- _DATA UNDER STUDY_
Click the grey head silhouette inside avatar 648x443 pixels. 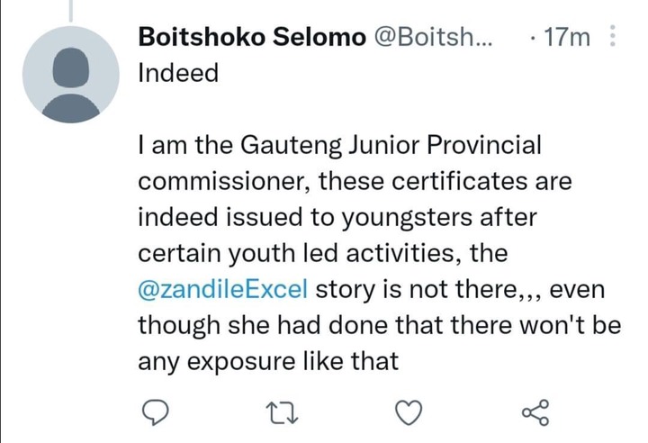pyautogui.click(x=71, y=67)
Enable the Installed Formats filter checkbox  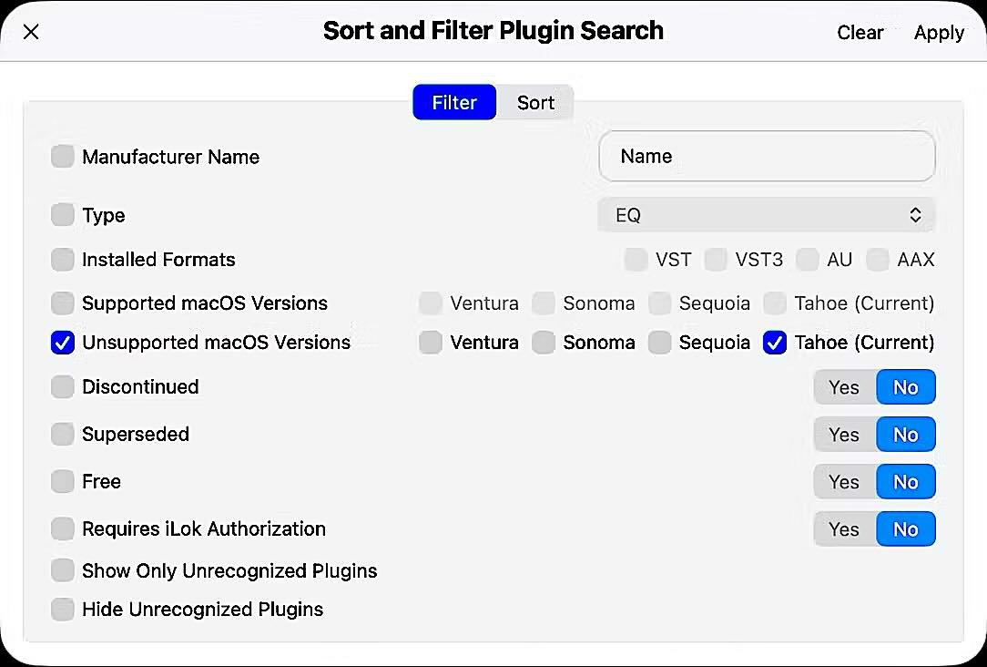[x=62, y=260]
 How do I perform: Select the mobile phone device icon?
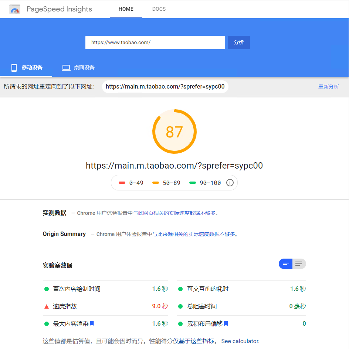(x=14, y=67)
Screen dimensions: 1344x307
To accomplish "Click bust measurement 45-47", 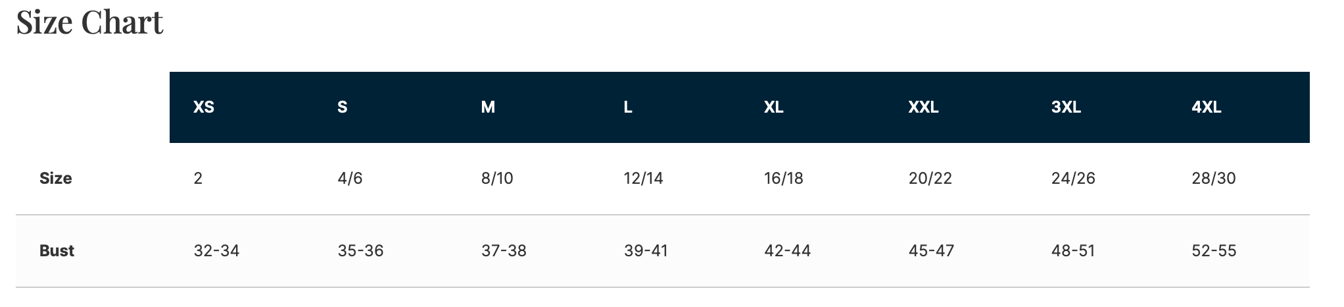I will (x=931, y=251).
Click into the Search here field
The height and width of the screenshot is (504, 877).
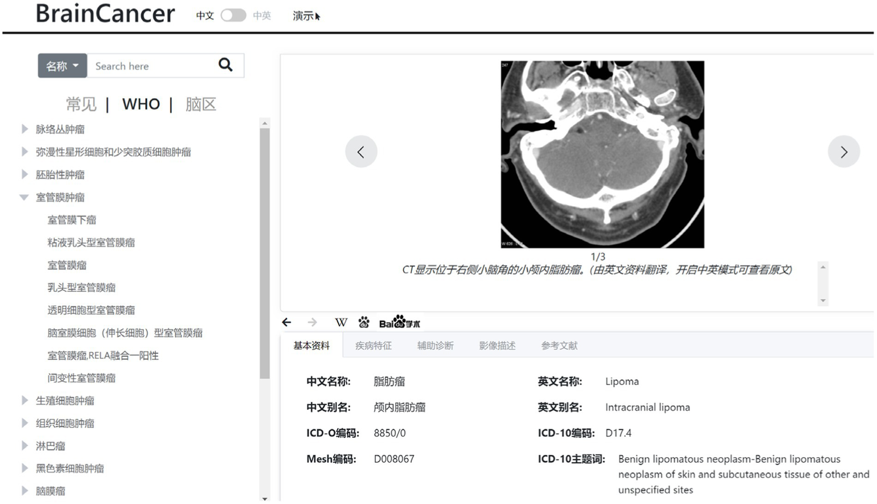151,66
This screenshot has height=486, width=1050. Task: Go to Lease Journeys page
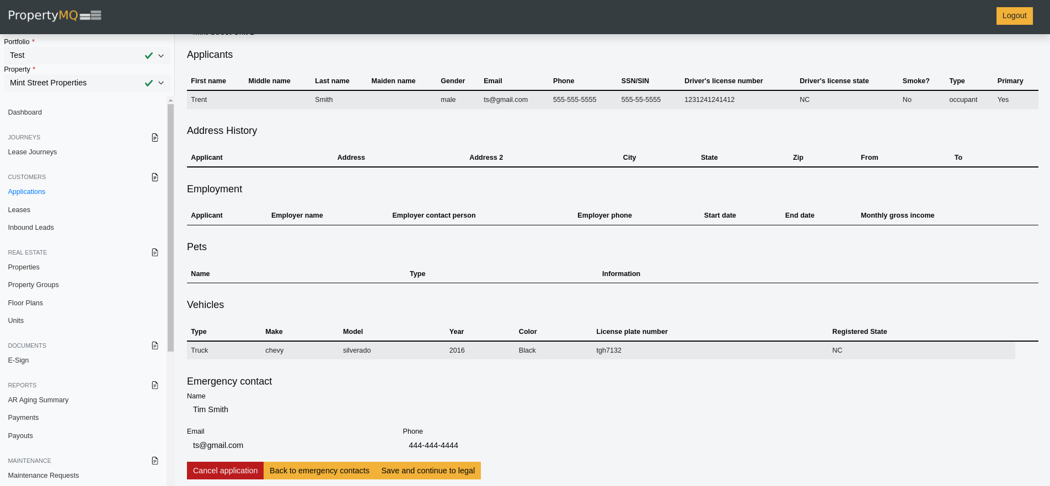tap(33, 152)
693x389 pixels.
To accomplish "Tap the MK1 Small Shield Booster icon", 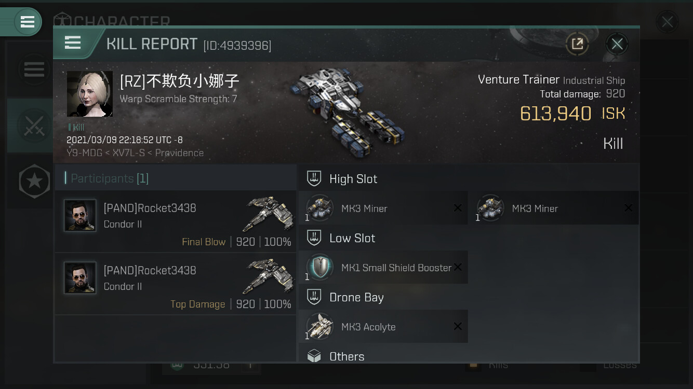I will [x=319, y=267].
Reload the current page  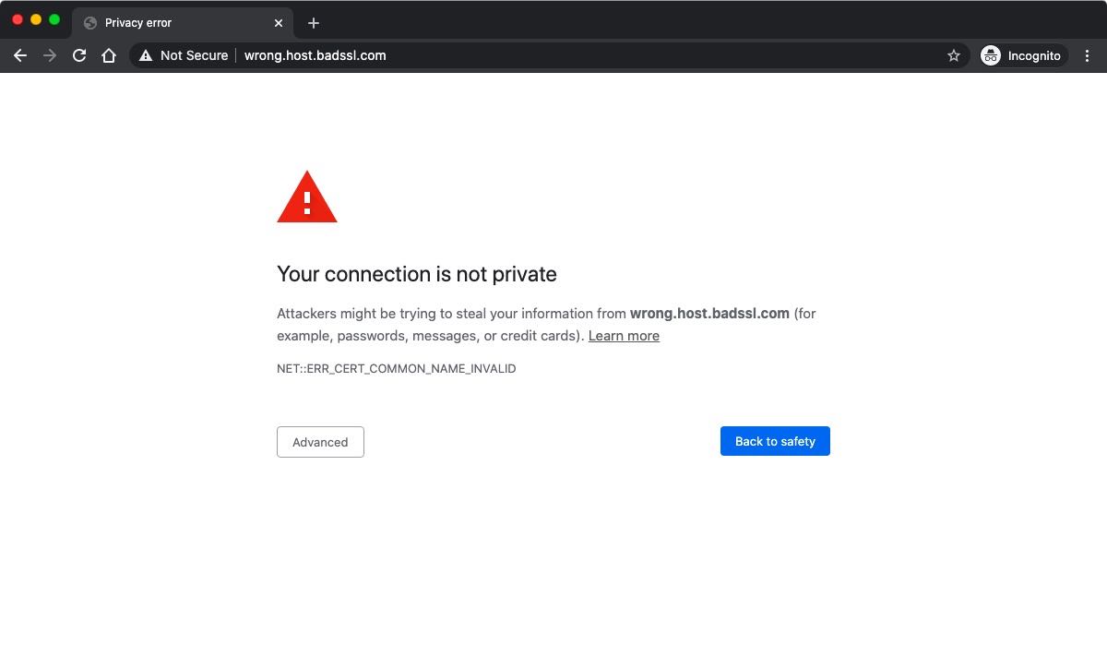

- _ASSIGNED TASK_
Of the records above, print only the lines from the one containing "Click into the Search here field" through the one containing "693x389 pixels.", inclusive and unaltered, leaving out pictures.

- _WRITTEN ANSWER_
Click into the Search here field
The height and width of the screenshot is (504, 877).
151,66
This screenshot has height=486, width=1050. Task: Go to Lease Journeys page
tap(33, 152)
693x389 pixels.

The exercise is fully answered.